Material to process section start
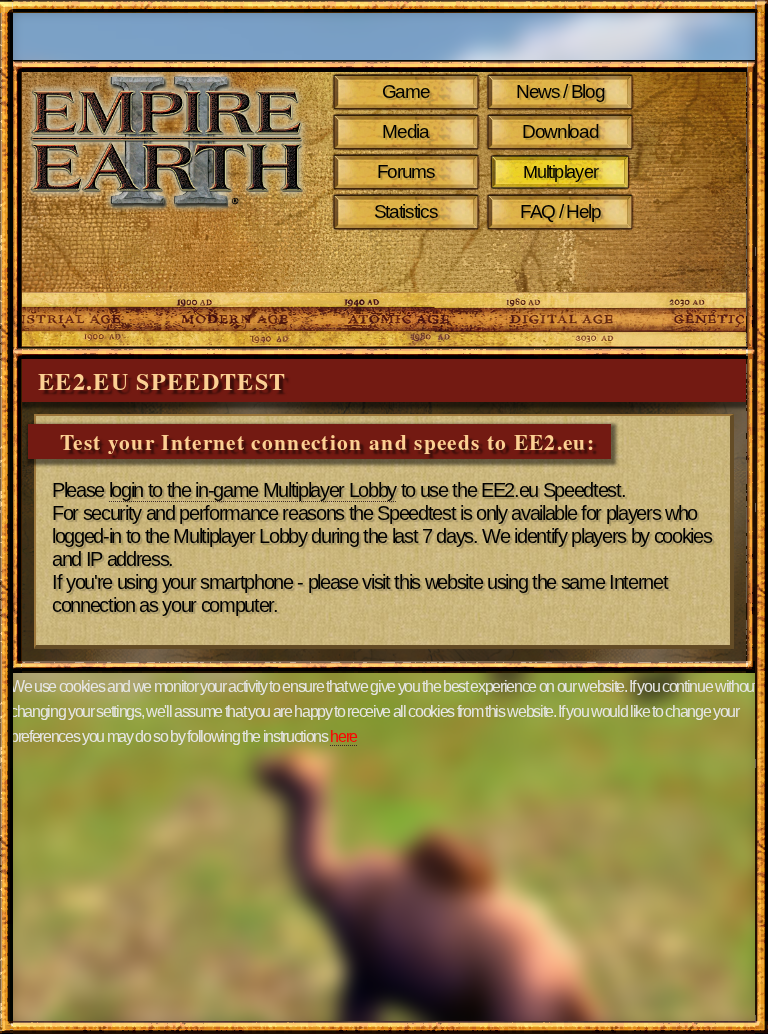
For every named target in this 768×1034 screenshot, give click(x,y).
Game (406, 91)
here (343, 736)
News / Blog (560, 91)
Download (560, 131)
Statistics (406, 211)
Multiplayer (560, 172)
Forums (406, 171)
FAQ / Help (560, 211)
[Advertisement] (213, 262)
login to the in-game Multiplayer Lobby (252, 490)
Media (405, 131)
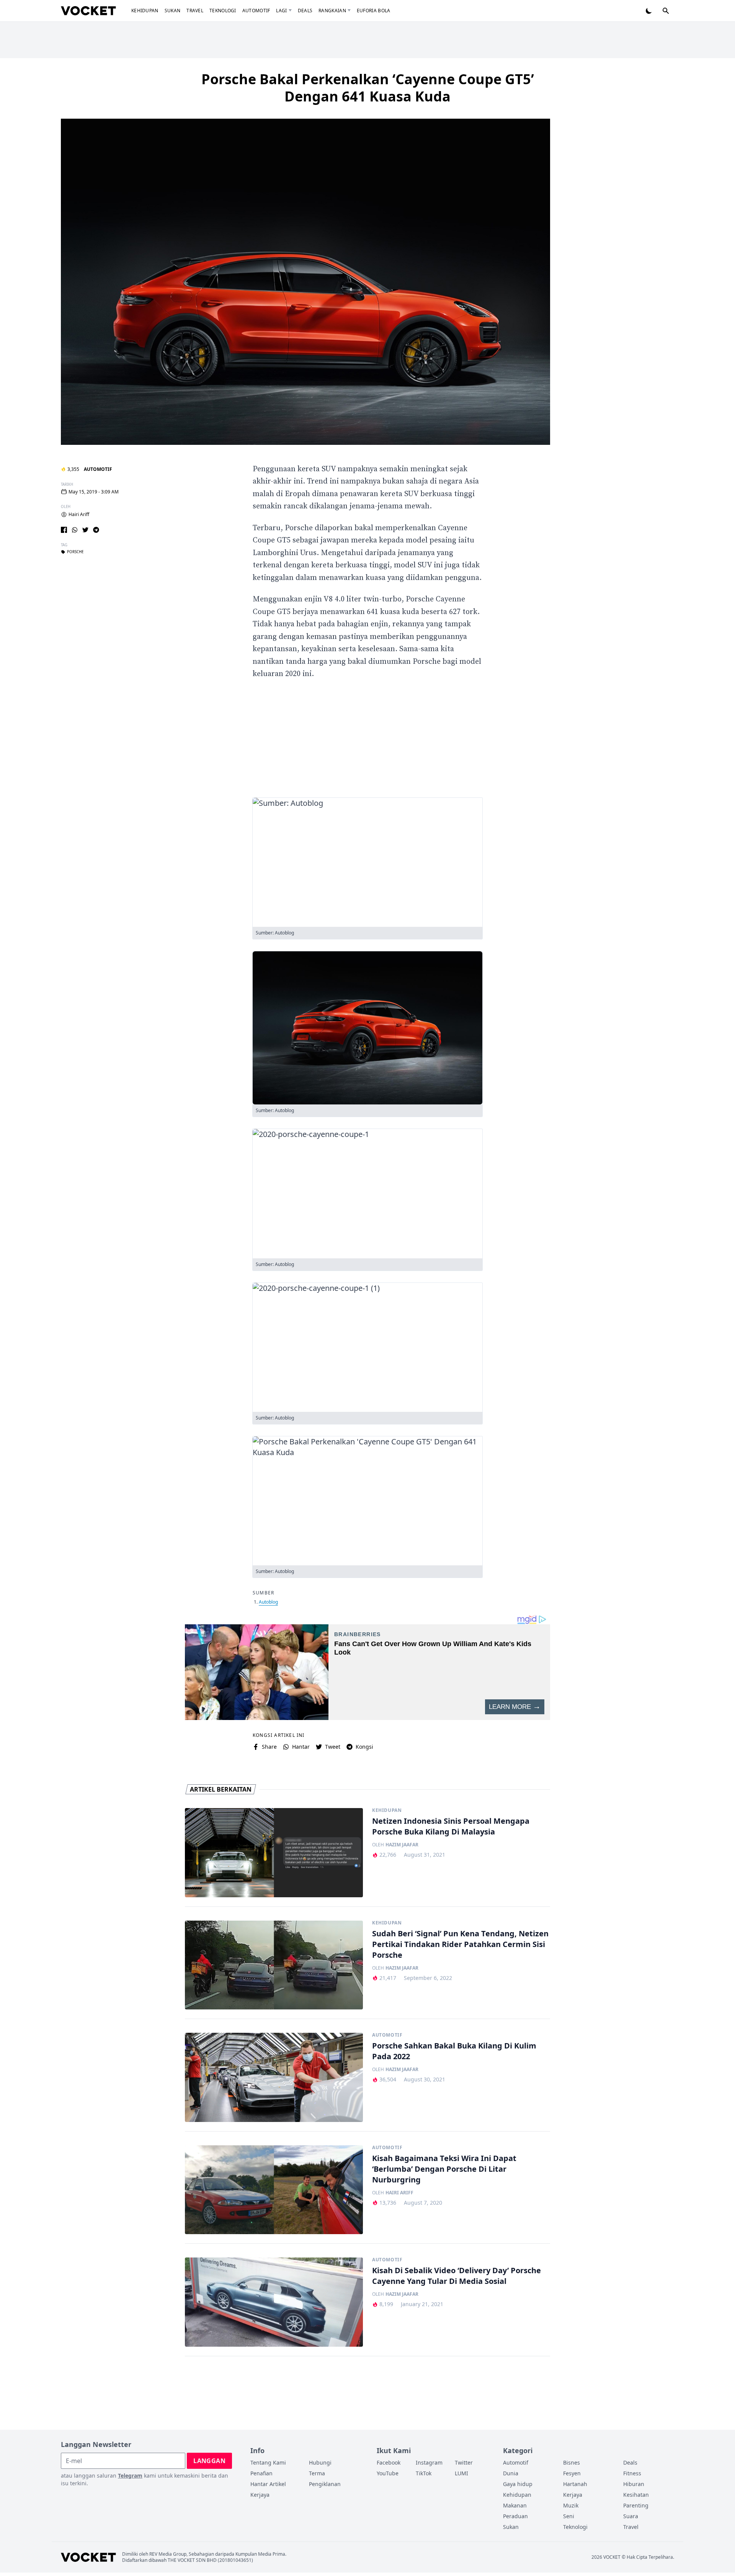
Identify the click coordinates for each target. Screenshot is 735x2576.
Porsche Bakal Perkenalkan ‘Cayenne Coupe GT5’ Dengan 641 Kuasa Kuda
Material to process section end
> **What the task requires**
The job here is to find each line above with the word "target" and copy it.

> **Solution to this problem**
For every named target in this 768×1034 screenshot, give click(x,y).
Identify the click coordinates for each target. Screenshot is 735x2576.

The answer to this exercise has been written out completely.